Le poète pourrait cependant reprendre à son compte la célèbre phrase de Schopenhauer dans Le Monde comme volonté et comme représentation : « La vie oscille, comme un pendule, de droite à gauche, de la souffrance à l’ennui ». Très concrètement, le bonheur ne semble venir que lorsque les souffrances physiques les plus extrêmes lâchent ce corps-martyr. La souffrance morale serait un pis-aller, mais le corps-martyr de Blecher lui fait rêver des scènes d’Épinal avec son ami Minet dans un parfum d’Eden, qui semblent bien déréalisantes à côté de la laideur de Berck. Reste que pour l’écrivain, il n’y a pas de méthode de la consolation : « votre souffrance est rouge ? ou votre souffrance est verte ? ou votre souffrance est en spirale ? ou ressemble-t-elle à une girafe ? » C’est une absurdité de définir cette souffrance, de la nommer, et la personnifier. Il faut la vivre, coûte que coûte, seule dignité, et dans le souci de l’écriture.

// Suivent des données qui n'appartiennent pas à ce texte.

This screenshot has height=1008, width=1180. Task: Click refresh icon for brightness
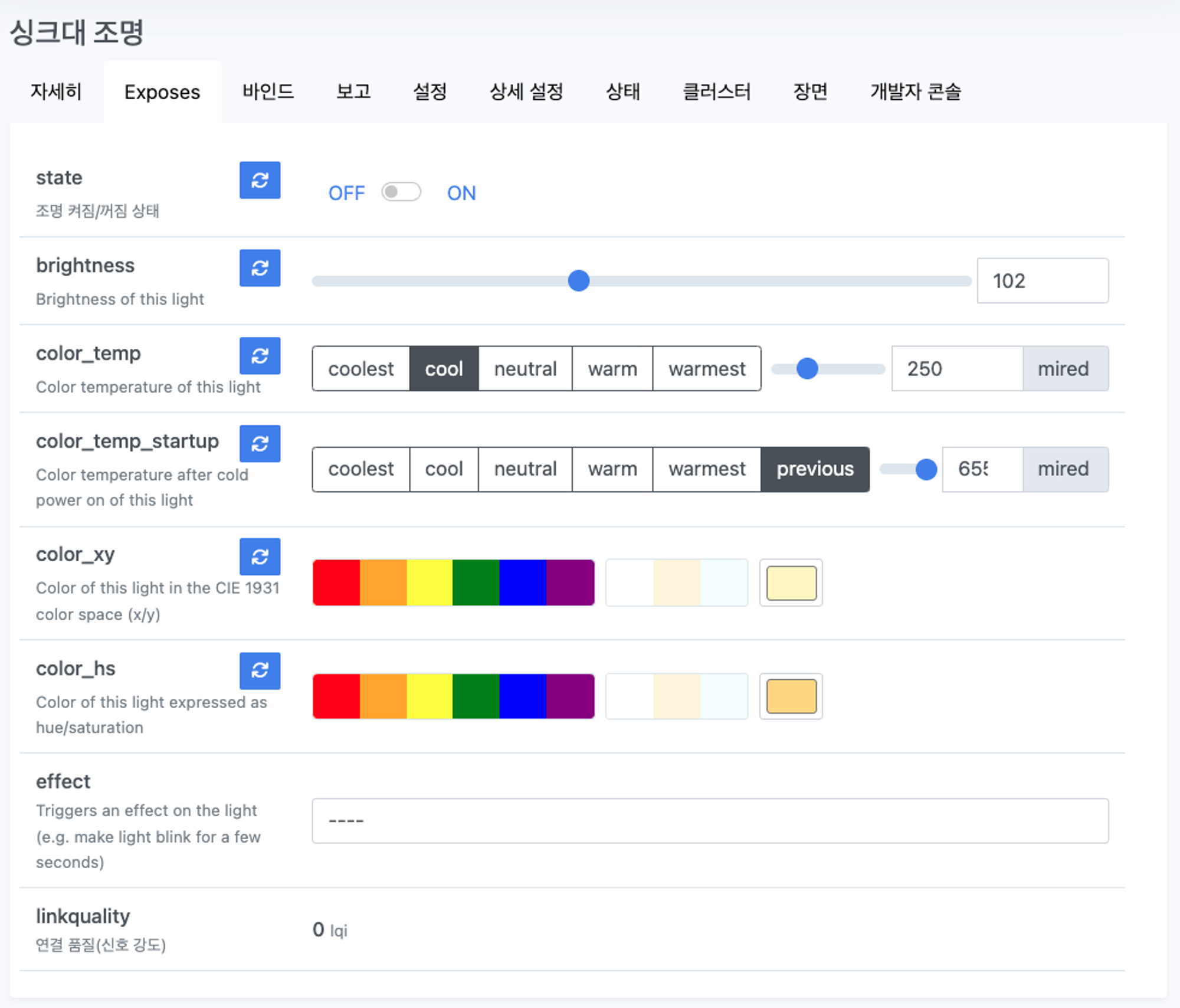click(260, 268)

Pour autant, il ne s’agirait pas de céder au vertige de la fascination du vide ; dans « un désir de devenir autre », il faut veiller à « remplacer chaque instant perdu par un instant gagné », nous dit Blecher, réécrivant, dans une généalogie rimbaldienne dont les phrères simplistes se sont toujours réclamés, un « tenir le pas gagné ». L’amour comme l’amitié peuvent y aider, l’écrivain devenant à travers eux « celui qui devient moi-même et indistinct de moi-même » ; il perd alors son ego et se dissout dans la relation, même si s’installe dans le malheur « la seule réalité de laquelle je ne cherche plus à tirer que mon fil », cette solitude peuplée.

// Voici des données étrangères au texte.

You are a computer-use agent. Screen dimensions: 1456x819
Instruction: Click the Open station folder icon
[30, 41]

Blecher, d’une extrême acuité des sens, dont la maladie n’a fait que renforcer un état psychique singulier, naviguant déjà très jeune entre des expériences de dépersonnalisation et de déréalisation, est littéralement habité par le langage. Cette matière organique abolit pour lui les frontières entre dehors et dedans jusqu’à la synesthésie, comme peut nous le faire entendre et toucher ce passage : « Oui, je sens à présent le fluide de cet orchestre qui coule – que j’écoute avec une oreille intérieure, accueillante de sons et elle-même, il me semble, organe de musique. Je ne vois plus de différence entre la manière de dire une chose et le contenu de ces paroles, cela vient AINSI. » On retrouve dans ces lettres, grâce à cet à fleur de peau pourtant engoncé dans ses plâtres, un art de la description du banal, minutieux jusqu’à la transparence, fantastique jusqu’à la matérialisation concrète d’abstractions, qui éblouissait déjà dans les Aventures. Tout cela en étant toujours en deçà des choses, éphémère et décousu, plus encore que la matière même. Moins que soi-même et infiniment vivant.